> [What this task involves] Format the records below as a JSON list of strings, one string per line, omitting any blank lines.

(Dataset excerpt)
....
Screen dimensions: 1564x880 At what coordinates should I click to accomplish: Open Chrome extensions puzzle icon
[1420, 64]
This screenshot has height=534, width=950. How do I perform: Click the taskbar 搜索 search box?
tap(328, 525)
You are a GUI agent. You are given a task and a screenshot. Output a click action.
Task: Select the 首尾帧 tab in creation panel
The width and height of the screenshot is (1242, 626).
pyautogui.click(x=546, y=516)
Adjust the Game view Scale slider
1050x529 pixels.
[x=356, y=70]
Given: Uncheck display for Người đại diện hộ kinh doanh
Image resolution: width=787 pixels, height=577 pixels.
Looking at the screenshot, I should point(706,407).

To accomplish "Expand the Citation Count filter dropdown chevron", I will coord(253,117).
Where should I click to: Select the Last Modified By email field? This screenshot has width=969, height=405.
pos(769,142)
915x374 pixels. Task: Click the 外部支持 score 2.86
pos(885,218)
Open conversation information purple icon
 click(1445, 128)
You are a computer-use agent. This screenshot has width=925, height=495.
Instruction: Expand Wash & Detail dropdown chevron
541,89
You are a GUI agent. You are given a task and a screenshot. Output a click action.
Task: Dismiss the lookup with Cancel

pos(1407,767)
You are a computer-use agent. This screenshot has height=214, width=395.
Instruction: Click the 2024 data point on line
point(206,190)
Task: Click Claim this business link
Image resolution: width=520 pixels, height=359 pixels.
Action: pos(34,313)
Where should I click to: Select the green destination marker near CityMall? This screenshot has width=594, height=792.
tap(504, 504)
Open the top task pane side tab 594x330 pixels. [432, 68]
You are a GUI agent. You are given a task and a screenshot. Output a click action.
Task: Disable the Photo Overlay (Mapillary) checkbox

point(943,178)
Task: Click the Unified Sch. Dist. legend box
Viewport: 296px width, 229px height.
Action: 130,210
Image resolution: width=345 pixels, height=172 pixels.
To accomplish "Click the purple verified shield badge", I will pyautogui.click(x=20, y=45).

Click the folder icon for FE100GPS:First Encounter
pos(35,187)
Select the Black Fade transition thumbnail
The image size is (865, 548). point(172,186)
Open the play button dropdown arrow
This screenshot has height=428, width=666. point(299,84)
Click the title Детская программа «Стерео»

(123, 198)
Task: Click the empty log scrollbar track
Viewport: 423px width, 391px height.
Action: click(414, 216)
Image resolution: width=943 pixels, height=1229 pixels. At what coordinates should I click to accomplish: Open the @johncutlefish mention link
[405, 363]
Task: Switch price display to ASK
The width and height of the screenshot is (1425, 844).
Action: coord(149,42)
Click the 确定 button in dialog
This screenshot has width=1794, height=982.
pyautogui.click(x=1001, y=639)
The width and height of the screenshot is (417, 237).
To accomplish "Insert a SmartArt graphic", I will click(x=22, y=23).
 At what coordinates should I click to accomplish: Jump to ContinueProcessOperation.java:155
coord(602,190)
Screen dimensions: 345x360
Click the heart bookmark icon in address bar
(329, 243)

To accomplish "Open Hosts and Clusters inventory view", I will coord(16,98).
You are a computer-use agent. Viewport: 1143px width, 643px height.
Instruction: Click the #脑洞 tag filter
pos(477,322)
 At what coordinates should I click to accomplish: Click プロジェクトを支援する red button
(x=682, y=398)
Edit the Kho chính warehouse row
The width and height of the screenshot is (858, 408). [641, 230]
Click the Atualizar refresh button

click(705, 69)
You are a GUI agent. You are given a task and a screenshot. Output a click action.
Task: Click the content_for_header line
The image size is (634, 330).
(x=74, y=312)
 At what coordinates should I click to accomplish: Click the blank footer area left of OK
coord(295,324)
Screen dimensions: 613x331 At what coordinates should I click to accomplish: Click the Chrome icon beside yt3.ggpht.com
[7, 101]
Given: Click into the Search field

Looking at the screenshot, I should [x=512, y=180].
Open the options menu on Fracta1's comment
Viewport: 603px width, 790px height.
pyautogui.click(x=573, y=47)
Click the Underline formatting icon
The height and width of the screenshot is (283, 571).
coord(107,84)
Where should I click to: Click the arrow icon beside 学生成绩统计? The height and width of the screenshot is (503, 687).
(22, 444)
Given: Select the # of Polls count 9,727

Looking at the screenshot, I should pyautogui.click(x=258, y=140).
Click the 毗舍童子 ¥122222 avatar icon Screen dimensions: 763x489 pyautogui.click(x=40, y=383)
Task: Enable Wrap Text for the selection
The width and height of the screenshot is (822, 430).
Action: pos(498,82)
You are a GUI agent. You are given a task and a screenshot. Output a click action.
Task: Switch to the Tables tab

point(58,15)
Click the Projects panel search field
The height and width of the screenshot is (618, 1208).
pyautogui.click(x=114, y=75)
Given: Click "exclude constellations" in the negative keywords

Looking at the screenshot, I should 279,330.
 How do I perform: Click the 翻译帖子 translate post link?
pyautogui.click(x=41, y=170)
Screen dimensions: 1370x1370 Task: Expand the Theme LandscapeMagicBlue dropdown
....
> [Exercise result]
[
  "Screen dimensions: 1564x880 At what coordinates should I click to accomplish: Open Chrome extensions puzzle icon",
  "[1420, 64]",
  "This screenshot has height=534, width=950. How do I perform: Click the taskbar 搜索 search box?",
  "tap(328, 525)",
  "You are a GUI agent. You are given a task and a screenshot. Output a click action.",
  "Task: Select the 首尾帧 tab in creation panel",
  "The width and height of the screenshot is (1242, 626).",
  "pyautogui.click(x=546, y=516)",
  "Adjust the Game view Scale slider",
  "1050x529 pixels.",
  "[x=356, y=70]",
  "Given: Uncheck display for Người đại diện hộ kinh doanh",
  "Image resolution: width=787 pixels, height=577 pixels.",
  "Looking at the screenshot, I should point(706,407).",
  "To accomplish \"Expand the Citation Count filter dropdown chevron\", I will coord(253,117).",
  "Where should I click to: Select the Last Modified By email field? This screenshot has width=969, height=405.",
  "pos(769,142)",
  "915x374 pixels. Task: Click the 外部支持 score 2.86",
  "pos(885,218)",
  "Open conversation information purple icon",
  " click(1445, 128)",
  "You are a computer-use agent. This screenshot has width=925, height=495.",
  "Instruction: Expand Wash & Detail dropdown chevron",
  "541,89",
  "You are a GUI agent. You are given a task and a screenshot. Output a click action.",
  "Task: Dismiss the lookup with Cancel",
  "pos(1407,767)",
  "You are a computer-use agent. This screenshot has height=214, width=395.",
  "Instruction: Click the 2024 data point on line",
  "point(206,190)",
  "Task: Click Claim this business link",
  "Image resolution: width=520 pixels, height=359 pixels.",
  "Action: pos(34,313)",
  "Where should I click to: Select the green destination marker near CityMall? This screenshot has width=594, height=792.",
  "tap(504, 504)",
  "Open the top task pane side tab 594x330 pixels. [432, 68]",
  "You are a GUI agent. You are given a task and a screenshot. Output a click action.",
  "Task: Disable the Photo Overlay (Mapillary) checkbox",
  "point(943,178)",
  "Task: Click the Unified Sch. Dist. legend box",
  "Viewport: 296px width, 229px height.",
  "Action: 130,210",
  "Image resolution: width=345 pixels, height=172 pixels.",
  "To accomplish \"Click the purple verified shield badge\", I will pyautogui.click(x=20, y=45).",
  "Click the folder icon for FE100GPS:First Encounter",
  "pos(35,187)",
  "Select the Black Fade transition thumbnail",
  "The image size is (865, 548). point(172,186)",
  "Open the play button dropdown arrow",
  "This screenshot has height=428, width=666. point(299,84)",
  "Click the title Детская программа «Стерео»",
  "(123, 198)",
  "Task: Click the empty log scrollbar track",
  "Viewport: 423px width, 391px height.",
  "Action: click(414, 216)",
  "Image resolution: width=943 pixels, height=1229 pixels. At what coordinates should I click to accomplish: Open the @johncutlefish mention link",
  "[405, 363]",
  "Task: Switch price display to ASK",
  "The width and height of the screenshot is (1425, 844).",
  "Action: coord(149,42)",
  "Click the 确定 button in dialog",
  "This screenshot has width=1794, height=982.",
  "pyautogui.click(x=1001, y=639)",
  "The width and height of the screenshot is (417, 237).",
  "To accomplish \"Insert a SmartArt graphic\", I will click(x=22, y=23).",
  " At what coordinates should I click to accomplish: Jump to ContinueProcessOperation.java:155",
  "coord(602,190)",
  "Screen dimensions: 345x360",
  "Click the heart bookmark icon in address bar",
  "(329, 243)",
  "To accomplish \"Open Hosts and Clusters inventory view\", I will coord(16,98).",
  "You are a computer-use agent. Viewport: 1143px width, 643px height.",
  "Instruction: Click the #脑洞 tag filter",
  "pos(477,322)",
  " At what coordinates should I click to accomplish: Click プロジェクトを支援する red button",
  "(x=682, y=398)",
  "Edit the Kho chính warehouse row",
  "The width and height of the screenshot is (858, 408). [641, 230]",
  "Click the Atualizar refresh button",
  "click(705, 69)",
  "You are a GUI agent. You are given a task and a screenshot. Output a click action.",
  "Task: Click the content_for_header line",
  "The image size is (634, 330).",
  "(x=74, y=312)",
  " At what coordinates should I click to accomplish: Click the blank footer area left of OK",
  "coord(295,324)",
  "Screen dimensions: 613x331 At what coordinates should I click to accomplish: Click the Chrome icon beside yt3.ggpht.com",
  "[7, 101]",
  "Given: Click into the Search field",
  "Looking at the screenshot, I should [x=512, y=180].",
  "Open the options menu on Fracta1's comment",
  "Viewport: 603px width, 790px height.",
  "pyautogui.click(x=573, y=47)",
  "Click the Underline formatting icon",
  "The height and width of the screenshot is (283, 571).",
  "coord(107,84)",
  "Where should I click to: Click the arrow icon beside 学生成绩统计? The height and width of the screenshot is (503, 687).",
  "(22, 444)",
  "Given: Select the # of Polls count 9,727",
  "Looking at the screenshot, I should pyautogui.click(x=258, y=140).",
  "Click the 毗舍童子 ¥122222 avatar icon Screen dimensions: 763x489 pyautogui.click(x=40, y=383)",
  "Task: Enable Wrap Text for the selection",
  "The width and height of the screenshot is (822, 430).",
  "Action: pos(498,82)",
  "You are a GUI agent. You are given a task and a screenshot. Output a click action.",
  "Task: Switch to the Tables tab",
  "point(58,15)",
  "Click the Projects panel search field",
  "The height and width of the screenshot is (618, 1208).",
  "pyautogui.click(x=114, y=75)",
  "Given: Click \"exclude constellations\" in the negative keywords",
  "Looking at the screenshot, I should 279,330.",
  " How do I perform: Click the 翻译帖子 translate post link?",
  "pyautogui.click(x=41, y=170)",
  "Screen dimensions: 1370x1370 Task: Expand the Theme LandscapeMagicBlue dropdown"
]